As to the Emancipation Proclamation, Congress did separately legislate in ways that "interfered" with slavery in the states during the Civil War, including confiscation acts. The EP in that respect was only a final step to what they already was doing.

I'm not sure how strictly beyond that how the amendment would be applied. See, e.g., how the First Amendment has been applied to executive actions. In practice, congressional action will be involved, including passing funding to enforce the emancipation proclamation or the like.

The amendment blocks additional amendment "which will authorize or give to Congress the power to abolish or interfere, within any State." The implication, which Lincoln repeatedly granted, was that right now Congress did not have such power in states with slavery. Thus, the focus on territories (and to a lesser extent other things cited by Mark Field) & Benjamin Curtis (who dissented in Dred Scott) arguing the Emancipation Proclamation was unconstitutional.

It would have to amend the Constitution to obtain it.

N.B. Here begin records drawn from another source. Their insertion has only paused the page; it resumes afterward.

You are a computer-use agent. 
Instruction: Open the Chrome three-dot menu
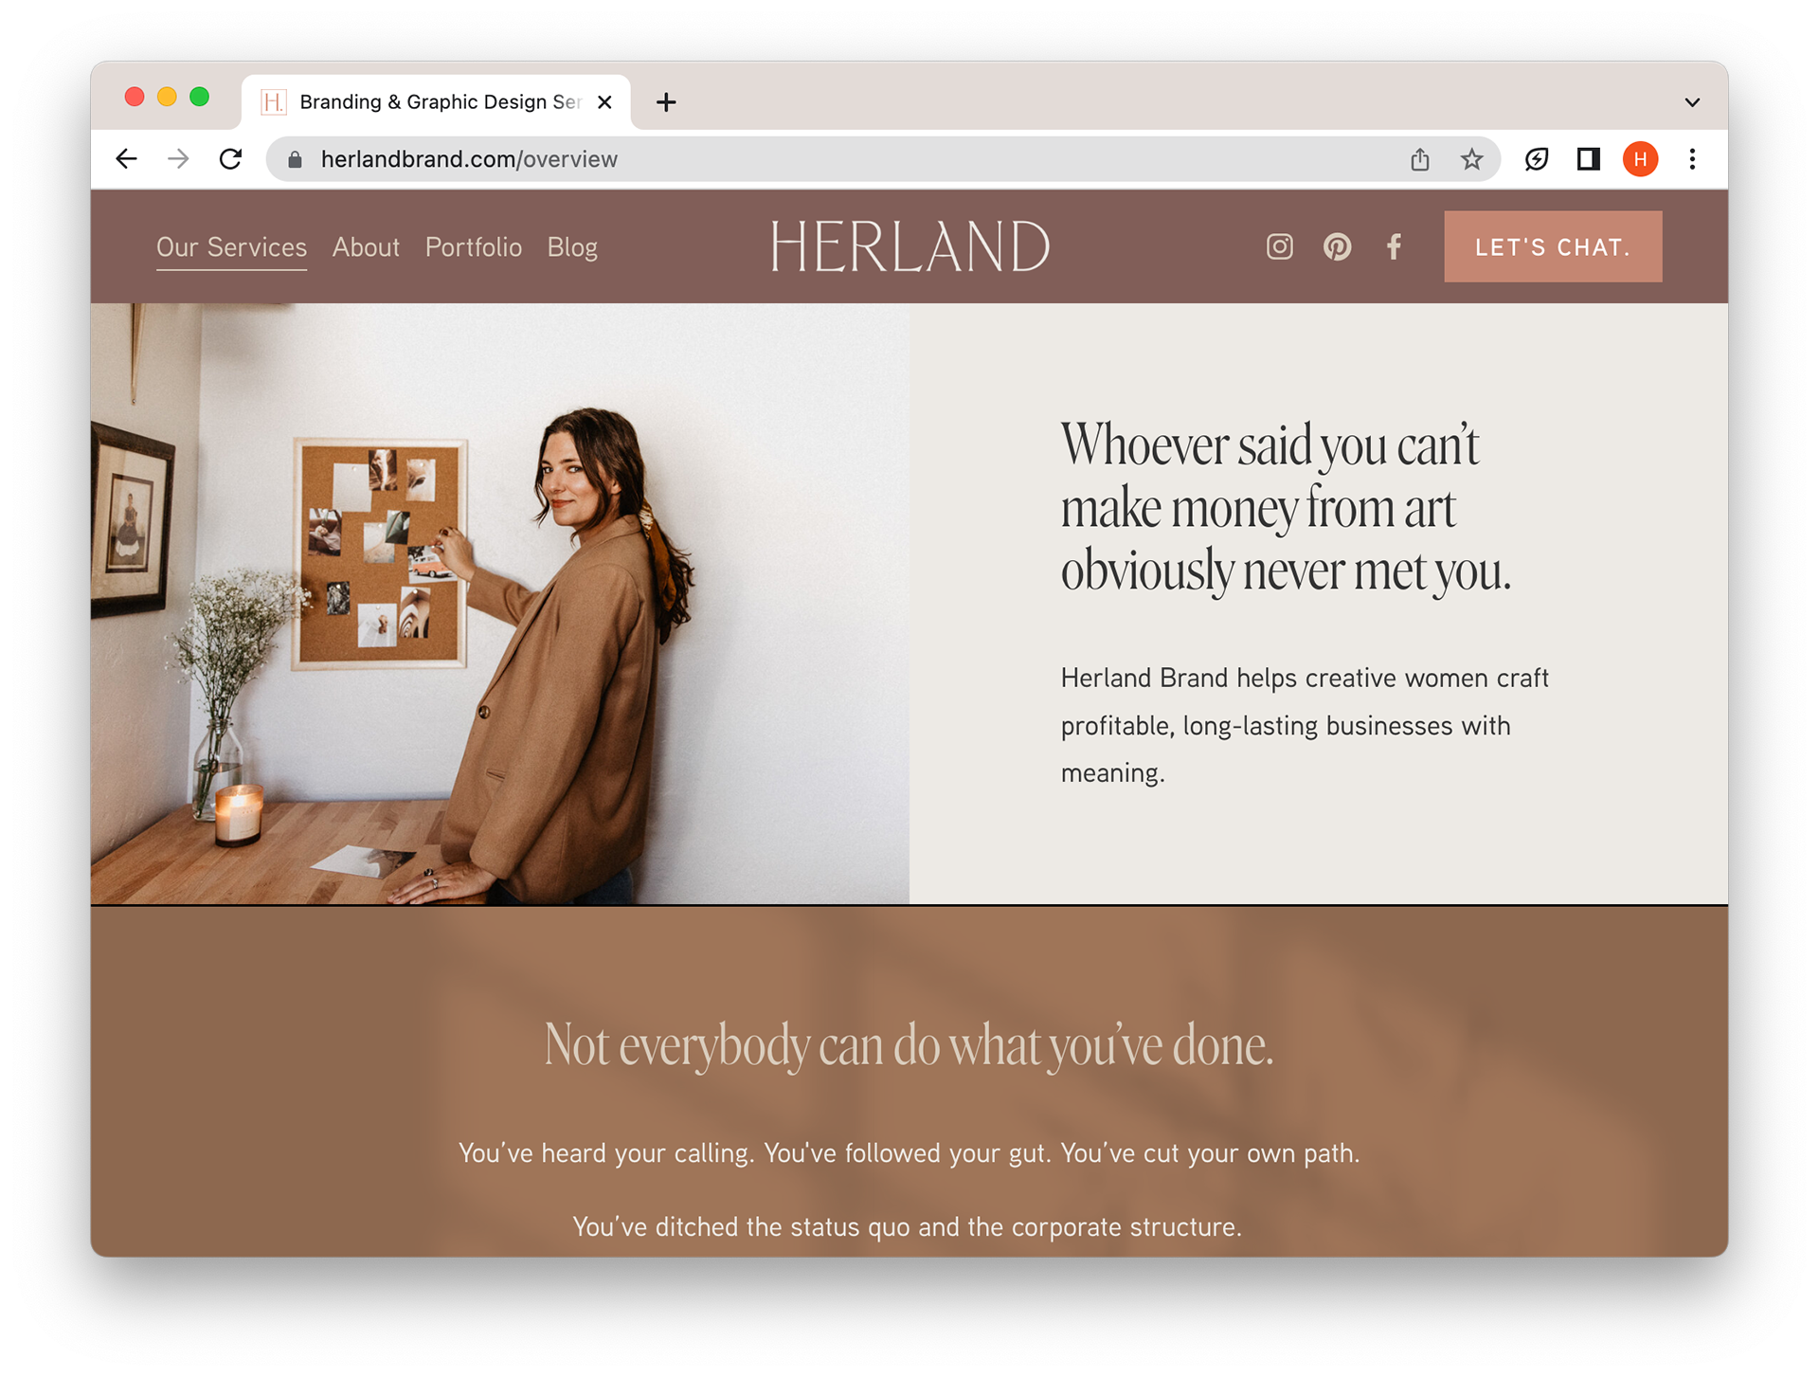tap(1692, 159)
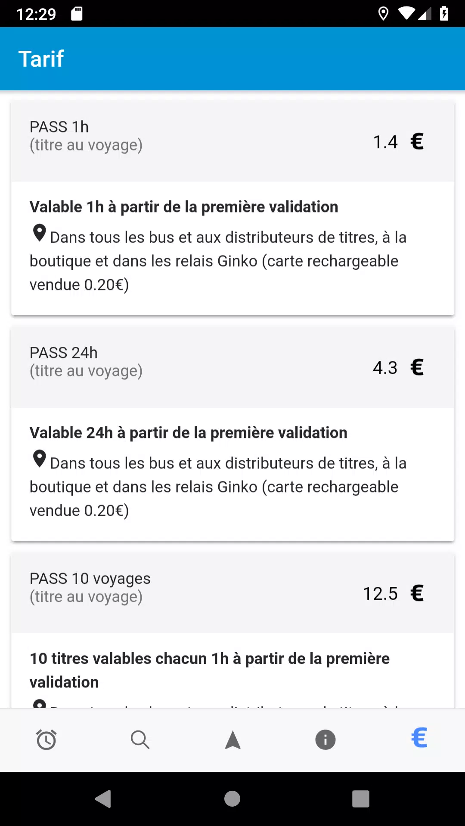Tap the search magnifier icon
465x826 pixels.
(140, 740)
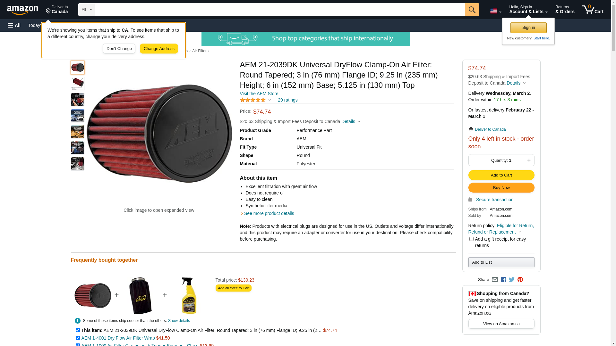Screen dimensions: 616x346
Task: Share the product on Facebook
Action: 503,280
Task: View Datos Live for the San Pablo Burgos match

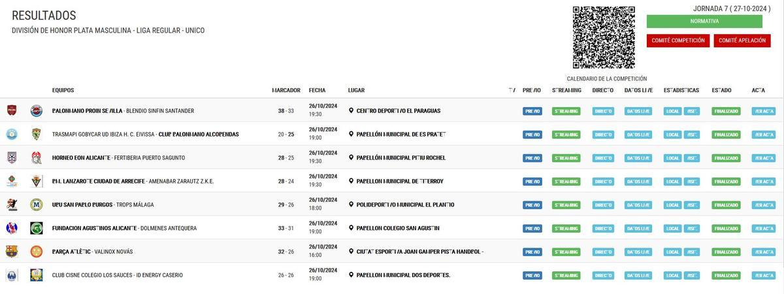Action: click(x=638, y=205)
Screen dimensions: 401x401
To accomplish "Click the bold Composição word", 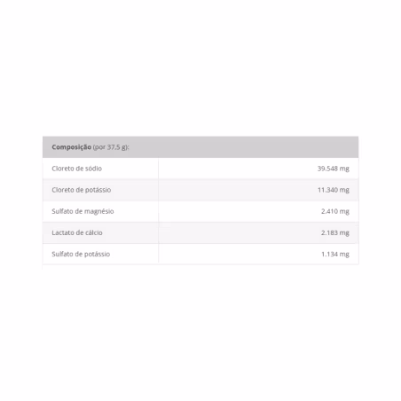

Yes, Lincoln repeatedly said that Congress had no power regarding slavery in the states. (Too bad that the Commerce Clause was viewed more narrowly in those days.)
That's why Lincoln was willing to support the Corwin Amendment; referring to it in his first inaugural address, he said, "holding such a provision to now be implied constitutional law, I have no objection to its being made express and irrevocable." But it wouldn't have been irrevocable, and I assume that the slave states knew that.

Okay. I'm not sure what is left then.

The narrow inference would be more explicit akin to the 16A making clear what many figured was allowed (see, e.g., a 5-4 court opinion) anyway.

Sure, the amendment would not be irrevocable.